Une prophétie auto-réalisatrice peut être considérée comme une forme de boucle causale, mais seulement lorsque la prophétie peut être énoncée comme allant vraiment se réaliser, car c'est seulement dans ce cas-là que les événements dans le futur auront des conséquences dans le passé. Autrement, ce serait un simple cas d'événements dans le passé provoquant des événements dans le futur. La prédestination n'implique pas nécessairement un pouvoir super-naturel, mais peut être le résultat de mécanismes infaillibles de connaissance anticipée[18]. Des problèmes survenant en raison de l'infaillibilité et influençant le futur sont explorés dans le paradoxe de Newcomb[19]. Un exemple de fiction notable d'une prophétie auto-réalisatrice se déroule dans la pièce de théâtre classique Œdipe roi, dans laquelle Œdipe devient le roi de Thèbes, alors que durant le processus il réalise la prophétie (tuer son père et épouser sa mère) de manière non volontaire. La prophétie elle-même est la raison pour laquelle il va commettre ses actes, et est de ce fait auto-réalisatrice[20],[21]. Le film, réalisé par Terry Gilliam, L'Armée des douze singes, traite fortement des thèmes de prédestination et du complexe de Cassandre. En effet, dans ce film, le protagoniste qui voyage vers le passé explique qu'il ne peut pas changer le passé[8].

Principe d'auto-consistance de Novikov[modifier | modifier le code]

La relativité générale permet des solutions exactes (en) qui rendent le voyage temporel théoriquement possible[22]. Certaines de ces solutions exactes décrivent l'univers qui contient des courbes temporelles fermées, ou des lignes d'univers qui ramènent vers le même point dans l'espace-temps[23],[24],[25]. Le physicien Igor Dmitriyevich Novikov a discuté de la possibilité d'existence de courbes temporelles fermées dans ses écrits publiés en 1975 et 1983[26], offrant l'opinion que seuls les voyages vers le passé auto-consistants seraient permis[27]. Dans un document de 1990 de Nokinov et quelques autres, Cauchy problem in spacetimes with closed timelike curves[26], les auteurs ont proposé le principe d'auto-consistance, qui établit que les seules solutions aux lois de la physique qui peuvent se produire localement dans l'univers réel sont celles qui sont globalement auto-consistantes.
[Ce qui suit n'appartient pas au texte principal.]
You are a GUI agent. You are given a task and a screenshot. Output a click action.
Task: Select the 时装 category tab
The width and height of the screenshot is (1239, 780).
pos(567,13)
Les auteurs ont plus tard conclu que le voyage temporel ne peut pas mener à des paradoxes, quel que soit le type d'objet envoyé vers le passé. C'est le principe de cohérence[5].
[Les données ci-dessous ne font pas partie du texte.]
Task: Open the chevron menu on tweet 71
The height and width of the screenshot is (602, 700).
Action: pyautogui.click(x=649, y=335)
Le physicien Joseph Polchinski a argumenté que l'on pouvait éviter les questions de libre arbitre en considérant une situation paradoxale potentielle impliquant une boule de billard renvoyée dans le passé. Dans ce scénario, la boule est tirée dans un trou de ver à un certain angle de telle manière que, si elle continue en suivant cette trajectoire, elle sortira du trou de ver dans le passé avec le parfait angle que pour entrer en collision avec sa version passée, la déviant ainsi de sa trajectoire originale et l'empêchant d'entrer dans le trou de ver en premier lieu. Thorne considéra ce problème comme un paradoxe de Polchinski[5]. Deux étudiants de Caltech, Fernando Echeverria et Gunnar Klinkhammer, furent capables de trouver un début de solution avec la trajectoire de la boule de billard originale proposée par Polchinski qui parvient à éviter tout inconsistance. Dans cette situation, la boule de billard émerge du futur à un angle différent que celui utilisé pour générer le paradoxe, et procure à sa version passée un coup oblique au lieu de juste la dévier du trou de verre. Le coup changerait sa trajectoire de manière que la boule retourne dans le temps avec l'angle requis pour procurer à sa version passée ce coup oblique. Echeverria et Klinkhammer ont en fait trouvé qu'il existait plus qu'une seule solution d'auto-consistance, avec des angles légèrement différents pour le coup oblique dans chacun des cas. Des analyses futures menées par Thorne et Robert Forward ont montré que pour certaines trajectoires initiales de la boule de billard, il pourrait en fait y avoir un nombre infini de solutions d'auto-consistance[5].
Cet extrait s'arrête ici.